[Data shown]:
---*---
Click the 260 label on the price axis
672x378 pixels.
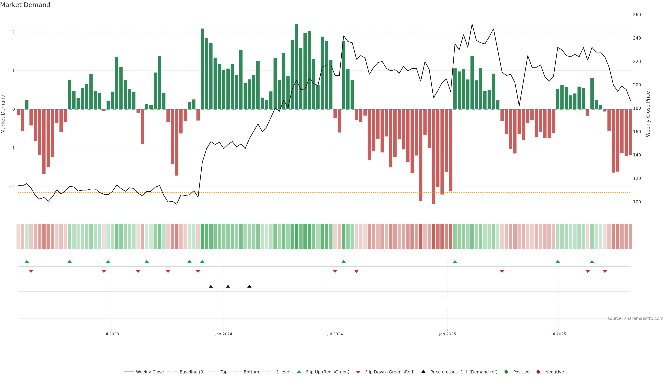pyautogui.click(x=637, y=15)
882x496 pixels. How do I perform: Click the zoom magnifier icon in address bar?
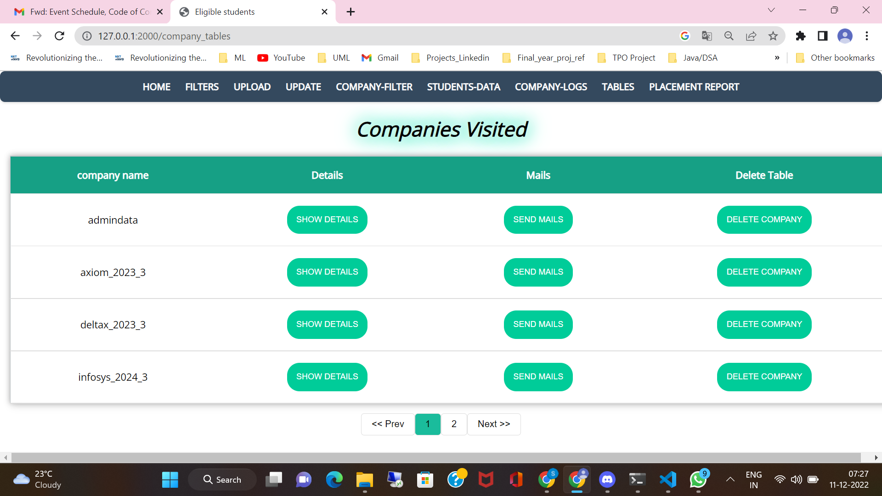pos(729,36)
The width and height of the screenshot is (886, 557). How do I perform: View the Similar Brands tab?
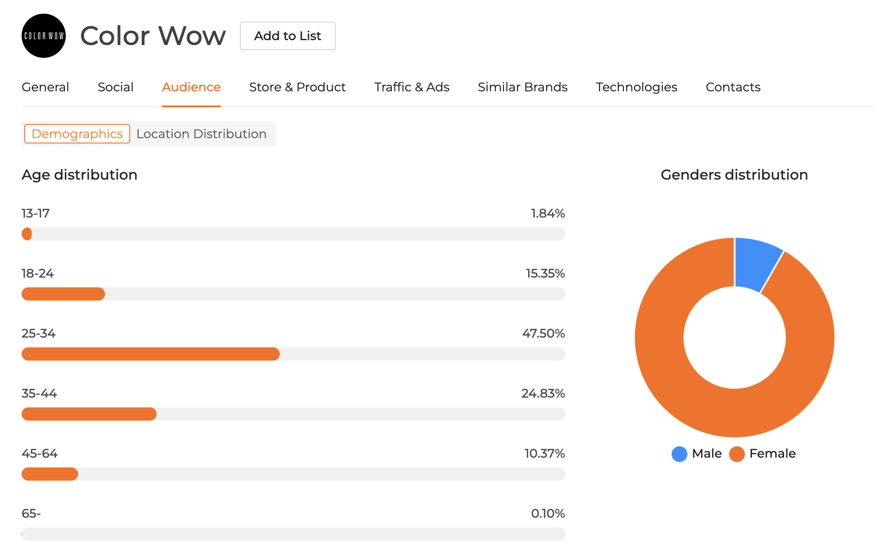tap(522, 87)
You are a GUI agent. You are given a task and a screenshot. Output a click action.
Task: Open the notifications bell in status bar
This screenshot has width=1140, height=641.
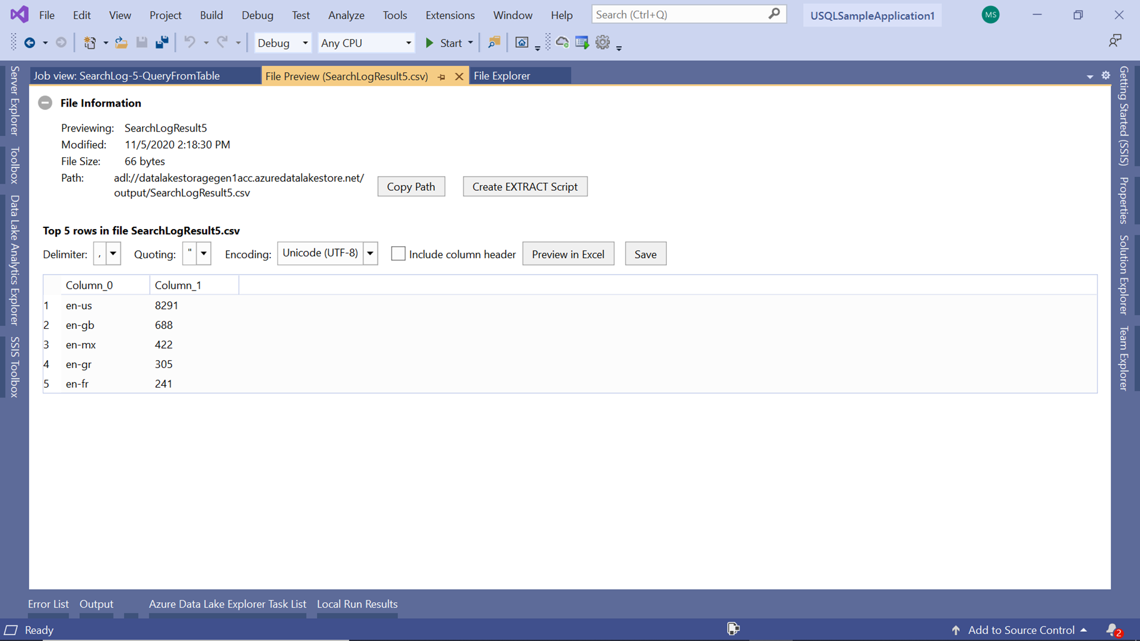point(1112,630)
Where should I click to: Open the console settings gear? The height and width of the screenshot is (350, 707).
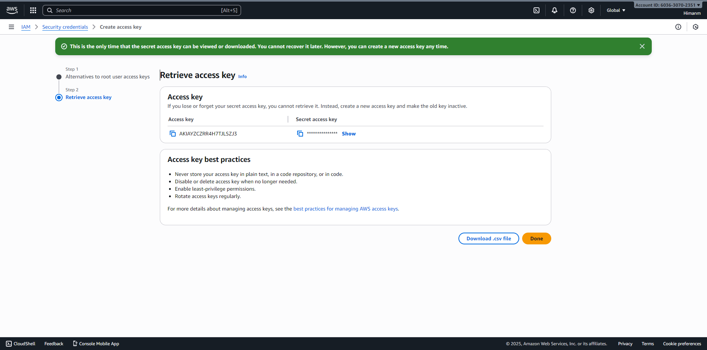pos(591,10)

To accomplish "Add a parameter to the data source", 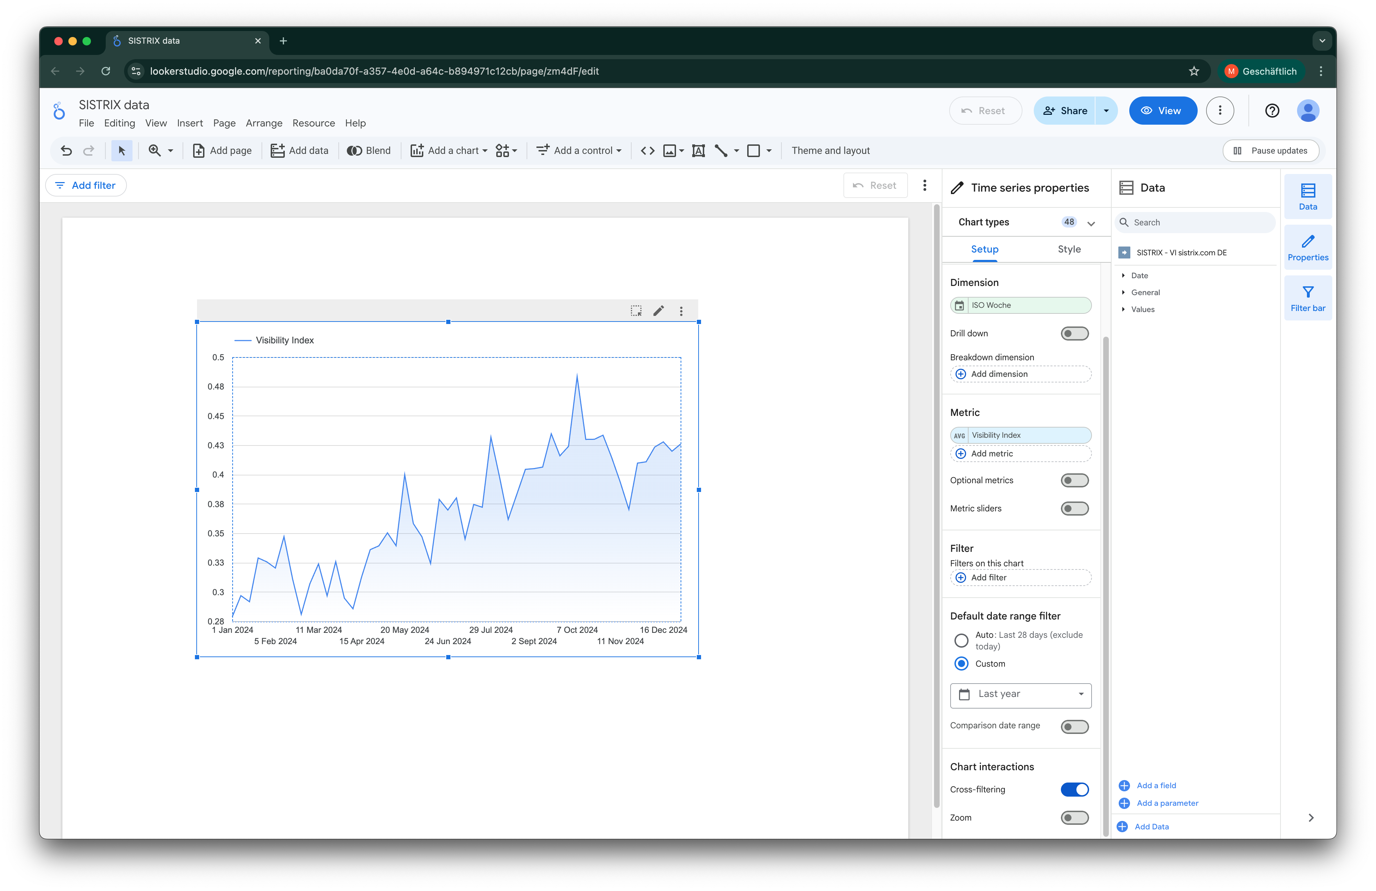I will pos(1167,803).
---*---
[Exercise description]: Restate word for word every line from the top of the entries above to the line with "Task: Open the", inclusive, and skip any pictures.

[Written solution]:
Click the 260 label on the price axis
672x378 pixels.
pyautogui.click(x=637, y=15)
882x496 pixels. How do I perform: Click the zoom magnifier icon in address bar?
pos(729,36)
The width and height of the screenshot is (886, 557). How do I perform: View the Similar Brands tab?
tap(522, 87)
You are a GUI agent. You are given a task and a screenshot. Output a click action.
Task: Open the notifications bell in status bar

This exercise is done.